The first API library version for ROCProfiler v2 is 9.0.0
**Note: ROCProfilerV2 is currently considered a beta version and is subject to change in future releases**
## Modules
- Counters
- Hardware
- Generic Buffer
- Session
- Filter
- Tools
- Plugins
- Samples
- Tests
## Getting started
### Requirements
- makecache
- Gtest Development Package (Ubuntu: libgtest-dev)
# Building the main runtime of the rocprofv2 project
cmake --build . -- -j
# Optionally, for building API documentation
cmake --build . -- -j doc
# Optionally, for building ROCProfiler V2 samples
cmake --build . -- -j samples
# Optionally, for building packages (DEB, RPM, TGZ)
cmake --build . -- -j tests
# Optionally, for building packages (DEB, RPM, TGZ)
# Note: Requires rpm package on ubuntu
cmake --build . -- -j package
```
### Install
- Optionally, run the following to install
```bash
# Install rocprofv2 in the ROCM_PATH path
./rocprofv2 --install
```
OR, if you are using option 2 in building
```bash
cd build
# Install rocprofv2 in the ROCM_PATH path
cmake --build . -- -j install
```
## Tool Usage and Features
- rocsys: This is a frontend command line utility to launch/start/stop/exit a session with the required application to be traced or profiled in rocprofv2 context.
Usage:
```bash
# Launch the application with the required profiling and tracing options with giving a session identifier to be used later
# HIP & HSA API and asynchronous activity and kernel dispatches tracing
rocprofv2 --sys-trace <app_relative_path> ## Same as combining --hip-trace & --hsa-trace & --kernel-trace
```
For complete usage options, please run rocprofv2 help
```bash
rocprofv2 --help
```
- Plugin Support: We have a template for adding new plugins. New plugins can be written on top of rocprofv2 to support the desired output format using include/rocprofiler/v2/rocprofiler_plugins.h header file. These plugins are modular in nature and can easily be decoupled from the code based on need. E.g.

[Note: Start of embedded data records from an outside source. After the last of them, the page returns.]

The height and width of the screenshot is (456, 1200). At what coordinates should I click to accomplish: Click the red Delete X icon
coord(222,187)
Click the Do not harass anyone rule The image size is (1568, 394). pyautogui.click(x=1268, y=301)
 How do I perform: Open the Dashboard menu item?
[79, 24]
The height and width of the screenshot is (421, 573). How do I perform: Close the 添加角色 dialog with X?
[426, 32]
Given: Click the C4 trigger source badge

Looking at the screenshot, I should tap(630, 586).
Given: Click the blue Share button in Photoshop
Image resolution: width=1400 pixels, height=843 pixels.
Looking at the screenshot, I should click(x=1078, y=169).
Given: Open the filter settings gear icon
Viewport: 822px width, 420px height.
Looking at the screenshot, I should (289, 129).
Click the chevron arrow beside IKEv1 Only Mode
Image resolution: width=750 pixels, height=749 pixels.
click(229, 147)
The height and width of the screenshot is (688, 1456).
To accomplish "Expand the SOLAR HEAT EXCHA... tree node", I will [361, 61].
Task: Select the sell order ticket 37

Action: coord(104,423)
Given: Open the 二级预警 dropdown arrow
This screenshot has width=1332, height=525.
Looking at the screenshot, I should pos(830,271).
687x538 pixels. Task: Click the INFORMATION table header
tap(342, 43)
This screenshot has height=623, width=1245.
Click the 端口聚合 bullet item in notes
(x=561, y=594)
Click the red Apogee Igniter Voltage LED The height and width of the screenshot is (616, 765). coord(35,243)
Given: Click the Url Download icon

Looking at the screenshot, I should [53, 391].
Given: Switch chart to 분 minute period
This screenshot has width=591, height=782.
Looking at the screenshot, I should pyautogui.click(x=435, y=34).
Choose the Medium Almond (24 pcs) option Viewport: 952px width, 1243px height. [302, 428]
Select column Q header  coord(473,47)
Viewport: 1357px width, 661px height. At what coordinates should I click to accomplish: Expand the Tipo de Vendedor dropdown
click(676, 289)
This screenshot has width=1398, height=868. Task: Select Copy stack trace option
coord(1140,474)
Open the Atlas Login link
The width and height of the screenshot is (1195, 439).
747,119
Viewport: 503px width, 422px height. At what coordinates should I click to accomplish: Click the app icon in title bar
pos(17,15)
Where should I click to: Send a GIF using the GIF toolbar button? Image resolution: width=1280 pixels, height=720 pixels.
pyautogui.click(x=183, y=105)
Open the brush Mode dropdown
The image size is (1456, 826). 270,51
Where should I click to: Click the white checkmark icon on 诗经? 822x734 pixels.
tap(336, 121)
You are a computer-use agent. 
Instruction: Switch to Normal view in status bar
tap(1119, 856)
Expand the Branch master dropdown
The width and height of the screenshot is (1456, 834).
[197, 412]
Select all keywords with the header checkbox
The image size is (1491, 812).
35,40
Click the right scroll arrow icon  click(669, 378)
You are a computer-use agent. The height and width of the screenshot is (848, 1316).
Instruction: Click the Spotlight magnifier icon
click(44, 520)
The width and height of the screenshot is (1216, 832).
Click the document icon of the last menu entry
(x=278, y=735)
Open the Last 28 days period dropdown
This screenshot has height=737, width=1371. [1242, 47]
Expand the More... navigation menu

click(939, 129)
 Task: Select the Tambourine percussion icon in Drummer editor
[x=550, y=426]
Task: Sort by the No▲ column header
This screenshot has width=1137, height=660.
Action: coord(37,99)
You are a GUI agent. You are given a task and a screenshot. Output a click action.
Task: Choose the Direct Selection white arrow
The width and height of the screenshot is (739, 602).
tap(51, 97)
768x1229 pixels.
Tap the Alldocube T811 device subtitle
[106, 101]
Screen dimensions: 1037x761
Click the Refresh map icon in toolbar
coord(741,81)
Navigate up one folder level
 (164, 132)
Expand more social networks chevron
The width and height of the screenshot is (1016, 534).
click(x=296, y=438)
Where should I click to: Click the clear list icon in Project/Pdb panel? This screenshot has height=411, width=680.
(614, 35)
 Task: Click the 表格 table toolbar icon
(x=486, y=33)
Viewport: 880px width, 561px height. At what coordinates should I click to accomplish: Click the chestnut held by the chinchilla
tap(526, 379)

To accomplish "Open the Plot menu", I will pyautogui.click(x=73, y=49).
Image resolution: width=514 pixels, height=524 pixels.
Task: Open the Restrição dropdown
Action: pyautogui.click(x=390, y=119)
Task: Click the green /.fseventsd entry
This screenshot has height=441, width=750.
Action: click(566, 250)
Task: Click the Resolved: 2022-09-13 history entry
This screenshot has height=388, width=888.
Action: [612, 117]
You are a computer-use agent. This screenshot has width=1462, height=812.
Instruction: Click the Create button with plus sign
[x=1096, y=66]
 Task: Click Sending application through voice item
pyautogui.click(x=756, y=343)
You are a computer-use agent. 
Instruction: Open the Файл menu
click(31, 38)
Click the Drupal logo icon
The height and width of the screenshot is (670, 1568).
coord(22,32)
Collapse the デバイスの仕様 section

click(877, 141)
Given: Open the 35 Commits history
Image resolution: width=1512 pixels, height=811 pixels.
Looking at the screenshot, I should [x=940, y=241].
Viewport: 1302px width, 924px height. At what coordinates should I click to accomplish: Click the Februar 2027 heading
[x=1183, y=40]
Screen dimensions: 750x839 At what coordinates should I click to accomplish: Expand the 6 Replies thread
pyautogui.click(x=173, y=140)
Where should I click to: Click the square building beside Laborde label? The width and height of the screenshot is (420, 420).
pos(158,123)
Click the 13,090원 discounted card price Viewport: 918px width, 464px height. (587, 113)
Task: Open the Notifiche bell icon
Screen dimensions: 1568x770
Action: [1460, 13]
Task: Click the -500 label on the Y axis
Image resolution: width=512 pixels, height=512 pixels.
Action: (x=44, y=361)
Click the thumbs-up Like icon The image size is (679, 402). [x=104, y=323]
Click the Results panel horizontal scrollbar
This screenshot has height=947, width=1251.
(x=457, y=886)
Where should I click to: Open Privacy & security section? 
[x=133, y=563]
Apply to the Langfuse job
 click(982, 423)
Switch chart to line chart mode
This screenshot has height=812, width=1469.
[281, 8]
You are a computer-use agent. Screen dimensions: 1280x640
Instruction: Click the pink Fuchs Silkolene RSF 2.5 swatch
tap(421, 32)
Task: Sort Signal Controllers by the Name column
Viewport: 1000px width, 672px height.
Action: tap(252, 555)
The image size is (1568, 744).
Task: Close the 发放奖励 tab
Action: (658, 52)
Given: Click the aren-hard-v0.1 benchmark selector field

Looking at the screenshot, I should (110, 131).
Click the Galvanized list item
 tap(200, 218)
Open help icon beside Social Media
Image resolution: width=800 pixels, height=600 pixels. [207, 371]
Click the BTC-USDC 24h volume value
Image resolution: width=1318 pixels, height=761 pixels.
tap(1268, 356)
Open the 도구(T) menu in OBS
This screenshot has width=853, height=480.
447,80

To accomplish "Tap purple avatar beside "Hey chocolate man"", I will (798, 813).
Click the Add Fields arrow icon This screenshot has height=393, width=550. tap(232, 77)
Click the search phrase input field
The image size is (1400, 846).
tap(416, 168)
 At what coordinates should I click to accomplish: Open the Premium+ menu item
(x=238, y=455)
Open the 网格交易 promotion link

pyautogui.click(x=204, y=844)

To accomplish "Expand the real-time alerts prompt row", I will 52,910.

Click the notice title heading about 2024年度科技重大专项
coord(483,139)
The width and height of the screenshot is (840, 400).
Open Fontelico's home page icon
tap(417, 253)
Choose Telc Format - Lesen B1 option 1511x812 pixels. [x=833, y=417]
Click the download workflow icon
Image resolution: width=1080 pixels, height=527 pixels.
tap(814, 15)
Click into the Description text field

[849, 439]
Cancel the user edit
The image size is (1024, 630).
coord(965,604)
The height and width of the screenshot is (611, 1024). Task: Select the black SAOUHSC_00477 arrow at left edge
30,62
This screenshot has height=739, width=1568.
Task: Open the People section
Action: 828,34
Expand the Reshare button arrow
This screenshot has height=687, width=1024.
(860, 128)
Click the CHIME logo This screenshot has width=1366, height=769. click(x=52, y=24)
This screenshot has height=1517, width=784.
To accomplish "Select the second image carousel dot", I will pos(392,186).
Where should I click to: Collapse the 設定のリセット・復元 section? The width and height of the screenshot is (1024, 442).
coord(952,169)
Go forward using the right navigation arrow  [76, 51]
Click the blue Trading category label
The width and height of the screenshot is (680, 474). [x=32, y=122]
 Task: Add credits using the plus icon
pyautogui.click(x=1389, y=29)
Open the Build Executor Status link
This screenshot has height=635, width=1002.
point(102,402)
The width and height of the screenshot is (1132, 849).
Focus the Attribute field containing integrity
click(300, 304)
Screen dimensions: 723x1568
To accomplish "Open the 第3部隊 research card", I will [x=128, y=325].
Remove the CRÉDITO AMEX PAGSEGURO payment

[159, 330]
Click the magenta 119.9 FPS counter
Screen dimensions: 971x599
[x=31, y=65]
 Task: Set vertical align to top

- file plugin: outputs the data in txt files.
- Perfetto plugin: outputs the data in protobuf format.
- Protobuf files can be viewed using ui.perfetto.dev or using trace_processor
- CTF plugin: Outputs the data in ctf format(a binary trace format)
- CTF binary output can be viewed using TraceCompass or babeltrace.
installation:
```bash
rocprofiler-plugins_9.0.0-local_amd64.deb
rocprofiler-plugins-9.0.0-local.x86_64.rpm
```
usage:
```bash
# plugin_name can be file, perfetto , ctf
./rocprofv2 --plugin plugin_name -i samples/input.txt -d output_dir <app_relative_path> # -d is optional, but can be used to define the directory output for output results
```
- Device Profiling: A device profiling session allows the user to profile the GPU device for counters irrespective of the running applications on the GPU. This is different from application profiling. device profiling session doesn't care about the host running processes and threads. It directly provides low level profiling information.
- Session Support: A session is a unique identifier for a profiling/tracing/pc-sampling task. A ROCProfilerV2 Session has enough information about what needs to be collected or traced and it allows the user to start/stop profiling/tracing whenever required. More details on the API can be found in the API specification documentation that can be installed using rocprofiler-doc package. Samples also can be found for how to use the API in samples directory.
## Tests
We make use of the GoogleTest (Gtest) framework to automatically find and add test cases to the CMAKE testing environment. ROCProfilerV2 testing is categorized as following:
- unittests (Gtest Based) : These includes tests for core classes. Any newly added functionality should have a unit test written to it.
- featuretests (standalone and Gtest Based): These includes both API tests and tool tests. Tool is tested against different applications to make sure we have right output in every run.